La debilidad de la producción y la pobreza de la población impedían la existencia de mecanismos eficaces de previsión de las crisis alimenticias. Las cosechas, en el marco de una agricultura de reducidos horizontes técnicos, dependían dramáticamente de las alternativas climatológicas. Sequías, lluvias excesivas o heladas podían dar al traste con las expectativas de recolección. Las áreas excedentarias no contribuían sino muy difícilmente a equilibrar con exportaciones de alimentos las carencias de las zonas en crisis, ya que los transportes resultaban caros y dificultosos. El hambre era la secuela inevitable de un período más o menos prolongado de malas cosechas. La carestía de los productos alimenticios de primera necesidad, cuya demanda era inelástica, constituía la inmediata respuesta del mercado a la escasa oferta. Gran parte de la población, mayoritariamente depauperada o de limitados recursos, se veía imposibilitada de acceder a unos alimentos escasos y caros. El deterioro de una dieta ya de por sí regularmente pobre determinaba el debilitamiento biológico de la población, cuyas defensas naturales contra las enfermedades infecciosas quedaban muy mermadas, aumentando su receptividad a los agentes patógenos contagiosos. El desarrollo de epidemias, a menudo mortíferas, acompañaba a las hambrunas. El ciclo fatal se cerraba cuando la mortalidad epidémica provocaba una grave contracción de la mano de obra agraria, desorganizando la producción en el campo, disminuyendo la capacidad productiva de la sociedad afectada y limitando así las esperanzas de recuperación.

Junto a la peste bubónica, la patocenosis de la época incluía otras enfermedades infecciosas de mortales consecuencias, como la viruela, la malaria o el tifus. Por su parte, la guerra actuaba también como un factor perturbador de la dinámica natural de la población, no tanto por la mortalidad directa consecuencia de las batallas como por sus efectos secundarios. La violencia de los saqueos, la destrucción de cosechas o su expropiación para mantener los ejércitos, la precariedad de las condiciones de vida en las ciudades asediadas o las nefastas condiciones higiénico-sanitarias de los campamentos que levantaban las tropas en campaña podían activar, con relativa facilidad, los otros mecanismos de crisis: hambre y epidemias. Se suele admitir que los ejércitos provocaban más muertes por las enfermedades que dejaban a su paso en sus continuos desplazamientos que por las heridas inferidas en los combates. Junto a estos elementos de mortalidad extraordinaria existían otros factores que obstaculizaban un rápido crecimiento de la población. La mortalidad ordinaria era elevada, entre un 25 y un 35 por 1.000 anual. Ello era consecuencia de las malas condiciones de vida y del escaso grado de desarrollo de la medicina, que dejaba a la sociedad en gran medida inerme ante los estragos de la enfermedad. Particularmente grande era la mortalidad infantil. Entre 150 y 350 de cada 1.000 nacidos perecían en el transcurso del primer año de vida. Apenas la mitad del total, en el mejor de los casos, alcanzaba la pubertad.

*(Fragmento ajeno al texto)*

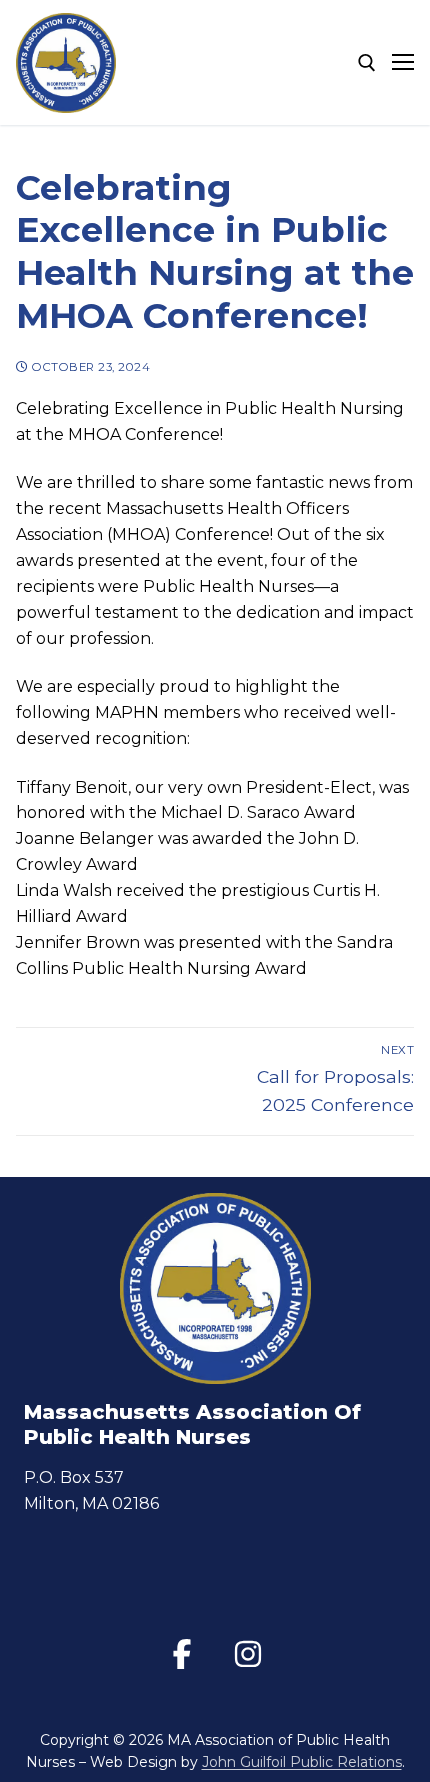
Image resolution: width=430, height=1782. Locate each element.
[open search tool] (367, 63)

Todo ello hacía que la esperanza de vida fuera baja, tanto en el siglo XVI como en los siguientes, situándose por término medio entre los veintitrés y los treinta años, aunque con ligera tendencia a aumentar. El régimen de nupcialidad también es otro de los condicionantes del crecimiento demográfico. La mejoría relativa de las condiciones materiales en la segunda mitad del siglo XV y en la primera del XVI pudo influir en un coyuntural descenso de la edad media de acceso al matrimonio, pero en muchos lugares de Europa ésta continuó siendo elevada, ya que el casamiento se supeditaba a la existencia de una fuente de ingresos estable. En frase muy citada de Pierre Chaunu, el retraso de la edad de matrimonio constituyó la verdadera arma contraceptiva de la Europa clásica. Por otra parte, el celibato permanente constituía una realidad bastante extendida.